DATASET RECORDS>
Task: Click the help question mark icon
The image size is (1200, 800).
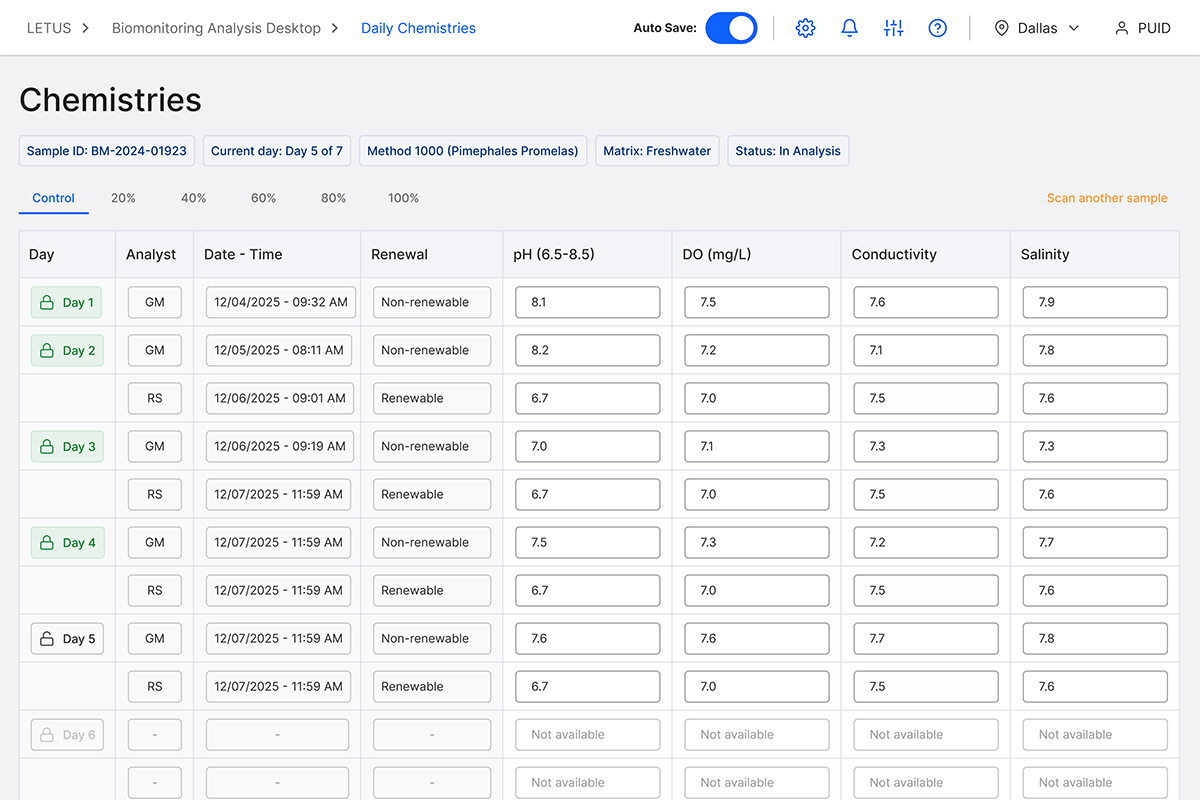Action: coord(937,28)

==

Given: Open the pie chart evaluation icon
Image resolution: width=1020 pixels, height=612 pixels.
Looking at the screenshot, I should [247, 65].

--

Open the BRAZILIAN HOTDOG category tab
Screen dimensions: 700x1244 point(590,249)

REQUIREMENT> Reproduce the lines of the data verbatim, starting at the line that contains "Given: Open the pie chart evaluation icon" and ending at the line that contains "Looking at the".

EXERCISE RESPONSE>
Given: Open the pie chart evaluation icon
Image resolution: width=1020 pixels, height=612 pixels.
Looking at the screenshot, I should [247, 65].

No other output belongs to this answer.